É honra ver Minas cravada nas interpretações de Paula Santoro para Ivan Lins, Danilo Caymmi (que também é Minas), Sivuca e Glória Gadelha.
Quem diz que Minas não tem mar, percebe em Paula, mar aberto para a inclusão e o todo.
Com o Selo Borandá, o CD Mar do Meu Mundo, produzido por Rafael Vernet com direção musical dele e a própria Paula, traz o casamento perfeito entre os dois artistas. Vernet é de uma sensibilidade ímpar, pianista do primeiro time, capaz de compreender este universo amplo que a música de Paula permite abranger. “Mar do meu mundo” traz a revelação do mar intenso de Paula, com suas irreverências e mistérios.
A maré é mãe, maré cheia no ventre livre” (Mauro Aguiar e Paula Santoro)

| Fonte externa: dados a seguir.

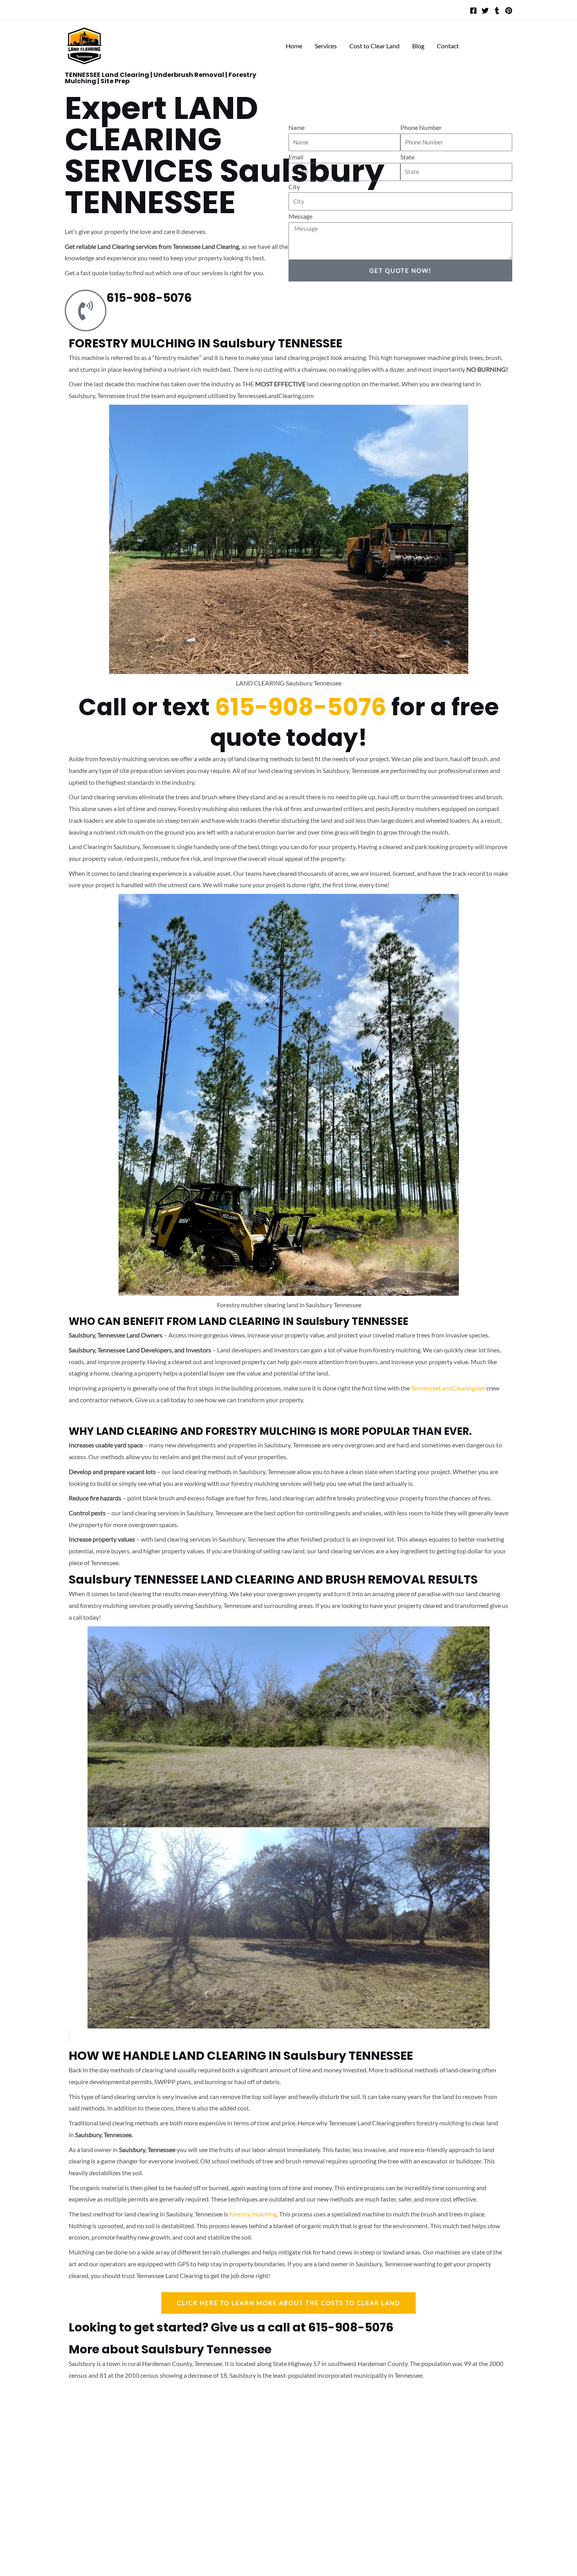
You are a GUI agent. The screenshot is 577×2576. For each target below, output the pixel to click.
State (407, 157)
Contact (448, 45)
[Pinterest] (508, 10)
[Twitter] (485, 10)
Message (300, 216)
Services (326, 45)
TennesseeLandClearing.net (448, 1388)
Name (296, 127)
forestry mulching (253, 2214)
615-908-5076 (149, 297)
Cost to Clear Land (374, 45)
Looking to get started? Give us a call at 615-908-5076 (231, 2327)
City (294, 186)
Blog (418, 45)
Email (295, 157)
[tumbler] (496, 10)
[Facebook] (473, 10)
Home (294, 45)
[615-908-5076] (85, 310)
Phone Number (421, 127)
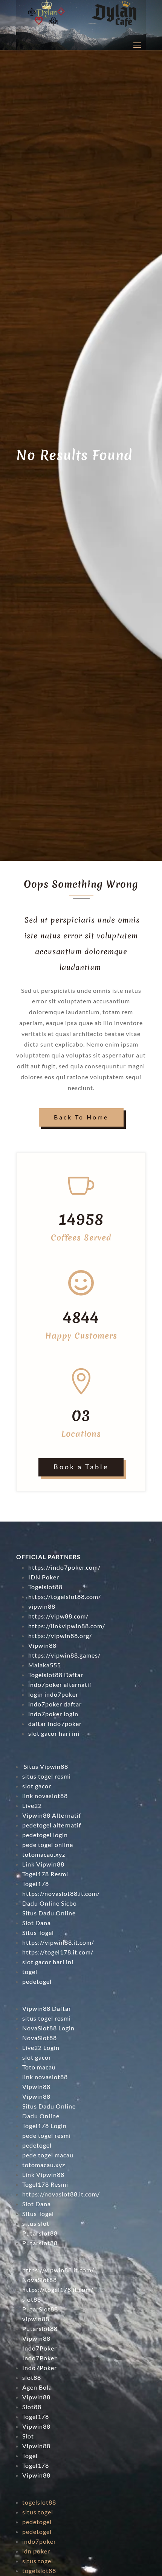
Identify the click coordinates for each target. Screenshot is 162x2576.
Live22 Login (41, 2047)
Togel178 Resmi (45, 1873)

Um momento singular do novo CD é o encontro de Paula com Uakti. O arranjo do Grupo para “Mar deserto” proporciona à Paula o exercício de seu dom de cantar fluindo livre sobre flautas, marimbas e mistérios “uaktianos”. Ouvir a faixa, nos remete à luz dos pirilampos no verão mineiro, à dança de dervixes circulando mágicos sobre areias desérticas. Viagem pessoal? A arte genuína, feita com compromisso, nos permite recriações e antologias mil.
O show de lançamento de Paula Santoro, no Teatro Alterosa, em BH, em 12 de setembro, comprova a imensidão litorânea da arte da cantora. Paula interpretou Cais, de Milton Nascimento, com propriedade diferente de tudo que já ouvi, lindamente.
No palco, acompanhada pelos músicos Rafael Vernet (piano), Guto Wirtti (contrabaixo) e Kiko Freitas (bateria), Santoro ainda nos presenteou com as participações sempre especiais de Marco Lobo (percussão) e Maurício Tizumba (tambor de congado), em interações sublimes com a platéia.Cantou “Não é céu” de Vitor Ramil e outras seletas que unificaram com primazia disco e show.
Mas, ao cantar (à) Yemanjá, fez soprar brisa de mar ao seu redor. Se não for filha de Yemanjá, erraram nos búzios, porque Paula, sagrada está na maturidade de sua arte bem vivida e nas bênçãos da Rainha do Mar. Odoiá.